More importantly, as a direct result of this work communities in Turkana now have improved access to water, are less vulnerable to water shortages during drought and have a greater level of self reliance when it comes to management of their water supplies than they did before.
This was really put to the test last year when Kenya experienced its worst drought in 60 years. Despite very heavy usage the pumps have performed well and have experienced minimal problems. This work is still not complete and regular discussions continue with the developer to explore what additional improvements can be made to strengthen the pump further.
Comments form FairWater, Paul van Beers
Thanks Brian for you good work with the BluePump. Without you and your team, this wouldn't be possible. You are right, the Turkana region is devastating & non forgiving and they say "what doesn't kills you, makes you better" and that sure counts for the BluePump as well. It performed fine up to 40 - 50m. but now we are also more confident up to 100m. It's definitly so much better now!

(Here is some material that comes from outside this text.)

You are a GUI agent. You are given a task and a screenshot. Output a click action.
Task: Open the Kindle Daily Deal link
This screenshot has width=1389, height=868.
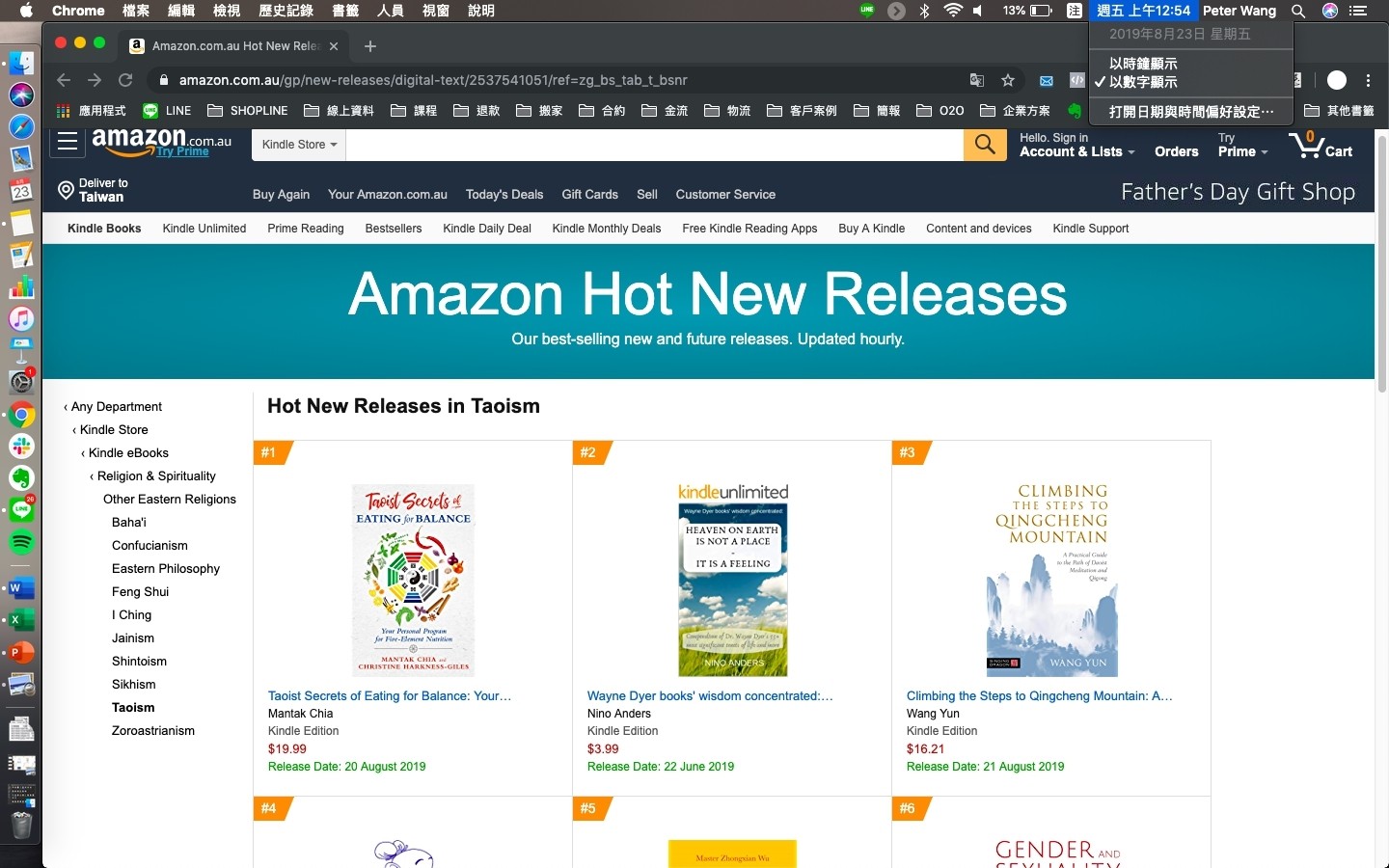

Thanks to this dreadfull experience, we could improve the design even more and improvements are still going on. Recent improvements will include special centralizers that can be re-used several times again and again, and also allow easier fishing of rods in the unlikely case of rods breaking (but Turkana seems to be Murphy's Kingdom... especially in deep and non vertical, bended boreholes).
Having said this, we all know that technology alone is not enough for sustainability. In the end, everything will fail, even a BluePump. Therefore we have to add that we promote with the durable BluePump the BlueZone Business Approach (BBA). This is based on the assumption that for many years to come, there will be a local demand for better quality handpumps like the BluePump, especially for rehabilitation of broken handpumps.
Many communities would love to have their old handpump replaced by a solid BluePump now. We see that hapening now in all countries (based on a total of about 500 BluePumps in 10 African countries) that have BluePumps. Therefore BluePump dealers will have a steady extra income from a contineous market in rehabilitation of broken down handpumps At the same time, they will have pumps and spares in stock just in case Murphy comes along. We also encourage dealers to assist communities and repair for a small fixed price.
We feel that this BlueZone Business Approach with rehabilitated handpumps is more sustainable, because of the simple fact that all BluePumps will be installed by the dealer or his local representative. It became clear, that communities really appreciate the local entrepreneurs that help them and are there to stay. NGOs in the past, they come and go, which demotivated many communities. BluePump dealers are larger companies that are there to stay and to serve the communities in a professional way. That is why FairWater is supporting these dealers with advice and often as well with pre-financing sponsored handpumps from our FairWater TrustFund.